### TEXT ZUR ANALYSE
In dieser Arbeit wird ein analytisches Leitungsbandmodell verwendet, welches Anisotropie und Nichtparabolizität berücksichtigt. Dadurch können die Streuraten sowie der Einfluss der Verspannung auf die Streuraten analytisch angegeben werden. Es werden folgende Streumechanismen berücksichtigt: akustische Innertal-Phononstreuung, welche elastisch angenommen wird, Zwi-schental-Streuung durch optische und akustischen Phononen, bei höheren Elektronenkonzentrationen Elektron-Plasmon-Streuung, Legierungsstreuung, sowie die Streuung an ionisierten Störstellen. Im letzteren Modell werden Effekte wie die Paar-Streuung, impulsabhängige Abschirmung und eine Korrektur für die zweite Born'sche Näherung berücksichtigt. Durch die Verspannung werden sämtliche Streuraten verändert, etwa durch die geänderte kinetische Energie im Endtal und die Anzahl der verfügbaren Endtäler. Die Störstellenstreuung wird durch die geänderten Abschirmungsparameter beeinflußt.
Die Boltzmanngleichung wird mit Hilfe der Monte Carlo Methode gelöst. Diese Methode erlaubt eine Lösung des semiklassichen Transportproblems, ohne zusätzliche physikalische Näherungen treffen zu müssen. Um den Beweglichkeitstensor bei niedrigen elektrischen Feldstärken zu berechnen, wird ein spezieller Monte Carlo Algorithmus für verschwindendes Feld angewendet. Da bei hohen Elektronenkonzetrationen das Pauli-Verbot an Einfluss gewinnt, wurde dieser Algorithmus für entartete Halbleiter erweitert. Ebenso wurde ein bestehender Monte Algorithmus zur Berechnung der Kleinsignal-Beweglichkeit für entartete Halbleiter erweitert.

### AUFGABENSTELLUNG
a – Fassen Sie den Absatz des Textes zur Halbleiterphysik, der mit „Die Boltzmanngleichung wird“ beginnt, als kurze Stichpunktliste zusammen und behalten Sie dabei seine wesentlichen Fakten bei.
b – Setzen Sie den Text zur Halbleiterphysik im Anschluss an seinen letzten Satz mit einigen weiteren Sätzen fort.

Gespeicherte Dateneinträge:
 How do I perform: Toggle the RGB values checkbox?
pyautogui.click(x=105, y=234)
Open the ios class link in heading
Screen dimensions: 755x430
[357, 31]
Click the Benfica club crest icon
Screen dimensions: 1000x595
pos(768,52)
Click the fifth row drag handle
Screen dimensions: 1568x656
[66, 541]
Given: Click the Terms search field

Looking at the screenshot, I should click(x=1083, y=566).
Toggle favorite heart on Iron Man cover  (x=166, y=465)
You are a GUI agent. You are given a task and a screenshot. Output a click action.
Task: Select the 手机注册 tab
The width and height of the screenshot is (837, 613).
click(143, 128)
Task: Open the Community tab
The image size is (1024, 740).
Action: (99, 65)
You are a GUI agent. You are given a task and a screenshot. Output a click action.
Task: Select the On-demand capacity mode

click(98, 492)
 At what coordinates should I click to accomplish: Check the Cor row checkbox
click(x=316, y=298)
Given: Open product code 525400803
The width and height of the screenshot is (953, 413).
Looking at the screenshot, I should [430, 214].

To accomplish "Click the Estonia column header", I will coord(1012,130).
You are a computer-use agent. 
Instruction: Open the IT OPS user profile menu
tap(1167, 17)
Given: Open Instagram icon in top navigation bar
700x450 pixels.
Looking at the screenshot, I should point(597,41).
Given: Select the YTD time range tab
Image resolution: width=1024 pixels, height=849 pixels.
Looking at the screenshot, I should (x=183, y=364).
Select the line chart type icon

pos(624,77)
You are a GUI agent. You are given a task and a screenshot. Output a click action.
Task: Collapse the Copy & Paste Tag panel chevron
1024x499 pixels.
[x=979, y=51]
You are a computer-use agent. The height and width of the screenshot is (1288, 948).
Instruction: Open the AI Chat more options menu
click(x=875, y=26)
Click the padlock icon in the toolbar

### LÖSUNGEN
a –
- Die Boltzmanngleichung wird mit der Monte-Carlo-Methode gelöst.
- Die Methode löst das semiklassische Transportproblem ohne zusätzliche physikalische Näherungen.
- Für den Beweglichkeitstensor bei niedrigen Feldstärken dient ein spezieller Monte-Carlo-Algorithmus für verschwindendes Feld.
- Weil bei hohen Elektronenkonzentrationen das Pauli-Verbot an Einfluss gewinnt, wurde dieser Algorithmus für entartete Halbleiter erweitert.
- Auch ein bestehender Algorithmus zur Berechnung der Kleinsignal-Beweglichkeit wurde für entartete Halbleiter erweitert.

b –
Es wurden unterschiedliche Transportberechnungen in verspannten SiGe Schichten durchgeführt. Als Parameter werden die Dotierungskonzentration, die Legierungszusammensetzungen der epitaktischen Schicht und des Substrats, sowie die kristrallografische Orientierung des Substrats variiert. Um das komplexe Verhalten der Niederfeldbeweglichkeit zu erklären, kann die Besetzung der Täler als Funktion der Dotierung und der Legierungszusammensetzungen herangezogen werden. Für Substrate, deren Orientierung nicht mit den Hochsymmetrie-Richtungen und zusammenfallen, wird die Elektronenbeweglichkeit in der Schicht anisotrop. Für MOS-Transistoren ist im Besonderen die Beweglichkeitskomponente parallel zur Grenzfläche von Bedeutung. Der höchste Wert für die Parallekomponente konnte in verspanntem Si auf einem SiGe Substrat beobachtet werden. Ab einem Ge Anteil von 0.2 sättigt die Erhöhung der Gitterbeweglichkeit bei etwa 55% im Vergleich zu unverspanntem Si. Im Fall von Heterostruktur-Bipolartransistoren ist die die Normalkomponente der Elektronenbeweglichkeit in der verspannten SiGe Basis maßgeblich. Für diese Komponente kann keine Verbesserung erzielt werden, da der positive Effekt durch die Aufspaltung der Bandminima durch diestarke Legierungsstreuung kompensiert wird.
Im Weiteren wird das Zusammenspiel von Verspannungseffekten und dem Effekt durch das Pauli-Verbot gezeigt. Der Anstieg des Fermi-Niveaus kann in bestimmten Fällen dem positiven Effekt durch die Bandaufspaltung entgegenwirken. Es wurde die Kleinsignal-Beweglichkeit für verspannte und unverspannte Si Schichten berechnet, sowie der Einfluss des Pauli-Verbots untersucht.